Dans le Berlin du milieu des années 1990, Asli (Canan Kir), élève en médecine, tombe amoureuse de Saeed (Roger Azar), aspirant pilote de ligne, lors d’une soirée étudiante. Elle est d’origine turque, lui de nationalité libanaise, et leur union se heurte d’abord aux pressions familiales. Une fois mariée, la jeune femme repère chez son conjoint des signes inquiétants, ceux d’une radicalisation religieuse qui va mettre leur relation à rude épreuve.

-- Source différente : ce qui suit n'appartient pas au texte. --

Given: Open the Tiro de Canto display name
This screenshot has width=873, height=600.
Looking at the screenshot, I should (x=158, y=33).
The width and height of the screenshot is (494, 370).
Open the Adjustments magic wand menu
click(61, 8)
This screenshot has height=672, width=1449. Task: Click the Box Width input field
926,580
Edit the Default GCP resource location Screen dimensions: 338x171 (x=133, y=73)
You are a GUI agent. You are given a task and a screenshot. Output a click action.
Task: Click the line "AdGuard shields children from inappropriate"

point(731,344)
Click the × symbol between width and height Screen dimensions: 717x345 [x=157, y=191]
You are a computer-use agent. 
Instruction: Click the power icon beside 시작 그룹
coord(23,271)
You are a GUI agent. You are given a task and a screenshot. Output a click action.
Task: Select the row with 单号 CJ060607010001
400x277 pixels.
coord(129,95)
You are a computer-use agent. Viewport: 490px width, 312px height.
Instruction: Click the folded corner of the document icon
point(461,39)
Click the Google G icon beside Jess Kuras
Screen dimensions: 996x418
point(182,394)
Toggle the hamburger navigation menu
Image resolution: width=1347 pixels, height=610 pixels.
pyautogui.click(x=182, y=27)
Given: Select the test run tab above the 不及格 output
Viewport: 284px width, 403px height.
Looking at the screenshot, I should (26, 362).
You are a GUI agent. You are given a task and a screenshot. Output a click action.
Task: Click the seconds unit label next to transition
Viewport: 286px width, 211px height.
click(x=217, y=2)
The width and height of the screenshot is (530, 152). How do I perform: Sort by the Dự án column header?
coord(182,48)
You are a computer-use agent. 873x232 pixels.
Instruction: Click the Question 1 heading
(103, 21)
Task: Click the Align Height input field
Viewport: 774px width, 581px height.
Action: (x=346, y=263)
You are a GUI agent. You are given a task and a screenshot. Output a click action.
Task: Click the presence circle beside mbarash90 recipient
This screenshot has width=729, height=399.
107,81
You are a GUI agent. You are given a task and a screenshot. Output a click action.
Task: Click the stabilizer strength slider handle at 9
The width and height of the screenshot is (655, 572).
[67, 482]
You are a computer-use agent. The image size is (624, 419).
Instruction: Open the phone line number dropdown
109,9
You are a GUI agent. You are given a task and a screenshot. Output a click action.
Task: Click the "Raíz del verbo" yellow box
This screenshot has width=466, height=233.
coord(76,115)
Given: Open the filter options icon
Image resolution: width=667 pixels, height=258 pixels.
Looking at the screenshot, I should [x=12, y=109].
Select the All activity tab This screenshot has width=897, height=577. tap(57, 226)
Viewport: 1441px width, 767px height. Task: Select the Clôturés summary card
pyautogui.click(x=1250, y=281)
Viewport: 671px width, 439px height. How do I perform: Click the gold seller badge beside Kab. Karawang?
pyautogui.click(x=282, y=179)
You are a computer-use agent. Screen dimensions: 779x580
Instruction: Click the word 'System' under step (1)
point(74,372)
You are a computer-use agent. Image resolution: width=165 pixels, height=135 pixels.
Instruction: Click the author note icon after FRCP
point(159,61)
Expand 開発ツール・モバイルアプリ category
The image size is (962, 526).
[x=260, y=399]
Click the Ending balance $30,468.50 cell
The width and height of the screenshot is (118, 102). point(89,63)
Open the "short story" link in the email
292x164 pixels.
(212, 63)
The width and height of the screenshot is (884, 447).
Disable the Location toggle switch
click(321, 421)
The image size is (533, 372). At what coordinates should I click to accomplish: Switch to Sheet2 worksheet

Le troisième long-métrage de l’Allemande Anne Zohra Berrached (Deux mères, 2013) retrace, sur une période de cinq ans, un amour exclusif se brisant sur le tournant du XXIe siècle et la repolarisation des idéologies. Deux perspectives s’offrent à la réalisatrice. La première et la plus convaincante est celle de la simple bluette, chronique des cœurs qui s’éprennent et des corps qui s’embrasent, portée par un lexique à fleur de peau (caméra tremblée) et une poésie candide (la caméra s’envolant dans les airs avec les amants). La seconde est celle du sujet de société qui déborde la romance par la bande, jusqu’à l’étouffer complètement : les tensions intercommunautaires soulevées par l’amour en question, et surtout l’horizon du 11-Septembre qui cueille le récit en bout de course, à l’occasion d’un revirement discutable.

S’il va de soi que l’amour rend aveugle (le film n’a pas d’autre morale), le point de vue de la femme amoureuse était-il le meilleur pour rendre compte des prémices d’un siècle radicalisé ? Ce qui reste souffre en effet de s’arrimer à une héroïne, certes admirablement interprétée, mais qui ne saura rien des agissements de son mari, s’évertuant à croire en lui contre vents et marées. Les raisons de celui-ci nous resteront donc sinon inconnues, du moins floues. Occupé à décrire un aveuglement, le film se rend délibérément myope et passe à côté de son sujet.

Film allemand et français d’Anne Zohra Berrached. Avec Canan Kir, Roger Azar, Özay Fecht, Jana Julia Roth (1 h 59).